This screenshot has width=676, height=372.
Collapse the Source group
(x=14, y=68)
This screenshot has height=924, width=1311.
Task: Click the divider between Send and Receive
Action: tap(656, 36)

= = = = =

## What you need to do
Your task is to repeat the entries exactly.

## Task output
This screenshot has width=676, height=372.
Collapse the Source group
(x=14, y=68)
This screenshot has height=924, width=1311.
Task: Click the divider between Send and Receive
Action: tap(656, 36)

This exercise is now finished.